───── EXTRACT PROVIDED

I wrote as I thought (in my question) So Shoot me.

There are no good guys. I do not think the deed horrible. It is his property we have no right to have cleared it (it was not legally* necessary)(nor was it recommended by his care team / they said it would need a "bit of de cluttering" so no excuse as to not telling him apart from "it may distress him". If it may, then it will, and he has to eventually find out.
He should know of matters directly concerning him is my main premise here.
He is not lacking capacity even if he does have dementia (please god hes best as can be)
He is master of his own ship, regardless of who wants to take the wheel and steer in a 'better' way.

We have no idea how dad will react.

Please refrain from diagnosing.No doctor has confirmed dementia. (Though this is not even confirmed as doctors words come to me second hand so amount to hearsay)

Fairs fair. To accept he has dementia is to accept he is a hoarder. And therefor to act accordingly so as not to endanger his wellbeing (the deed is potentially hazardous to his wellbeing as stated by hoarding specialists.)

──────────
───── PROVIDED DATA

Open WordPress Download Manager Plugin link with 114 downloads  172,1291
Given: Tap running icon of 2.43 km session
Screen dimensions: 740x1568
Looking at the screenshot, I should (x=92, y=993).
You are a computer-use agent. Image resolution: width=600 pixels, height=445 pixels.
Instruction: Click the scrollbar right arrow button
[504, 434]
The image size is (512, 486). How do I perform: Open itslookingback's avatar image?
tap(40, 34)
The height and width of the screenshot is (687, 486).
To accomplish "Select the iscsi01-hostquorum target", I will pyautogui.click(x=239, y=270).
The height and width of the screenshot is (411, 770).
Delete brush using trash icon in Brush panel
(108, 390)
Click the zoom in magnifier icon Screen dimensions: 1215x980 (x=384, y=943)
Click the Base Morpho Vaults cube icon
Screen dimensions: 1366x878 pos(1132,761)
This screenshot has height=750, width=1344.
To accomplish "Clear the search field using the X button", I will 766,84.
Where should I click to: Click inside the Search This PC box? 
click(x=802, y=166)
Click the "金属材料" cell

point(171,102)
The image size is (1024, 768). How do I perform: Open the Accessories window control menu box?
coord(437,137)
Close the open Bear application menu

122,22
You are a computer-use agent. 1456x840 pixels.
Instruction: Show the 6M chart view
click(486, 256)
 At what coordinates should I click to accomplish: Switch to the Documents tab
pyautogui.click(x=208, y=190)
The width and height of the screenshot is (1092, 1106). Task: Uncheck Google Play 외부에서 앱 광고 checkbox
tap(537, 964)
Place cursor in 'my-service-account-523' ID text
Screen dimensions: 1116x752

──────────

* _DIRECTIONS_:
**1)** Answer these questions using the forum post about clearing the father's property.
(a) What did the care team say the place would need?
(b) According to the post, has any doctor confirmed dementia?
(c) Who does the post say described the deed as potentially hazardous to his wellbeing?
**2)** Continue the forum post about clearing the father's property, starting after its last sentence.

* _PER-TASK ANSWERS_:
**1)**
(a) A "bit of de cluttering."
(b) No, no doctor has confirmed dementia.
(c) Hoarding specialists.

**2)**
.

(AMA (thanks) by the very premise they have not discharged him he is evidently not fit for discharge (but this could also be due to the fact that necessary parties required for his diagnosis/treatment plan are not available (ie. he could be 'physically' fit for discharge but not tick all the boxes required to meet discharge criteria. Ive experienced this with mum. I am not certain as no contact with hosp.)

Ive no idea how dad will take it. It may not agitate him at all. I assume how he would react based on my understanding of him; that alone is not enough to be certain of how he will react. He must be told about it before he can react. He must be told 'whatever the weather'. If its going to rain better he has an umbrella. If hes going to have a bad turn when informed its better hes in a place designed to help him with that. None of us kids are qualified in any matters relating to welfare or healthcare (if theyre not one and the same ...?)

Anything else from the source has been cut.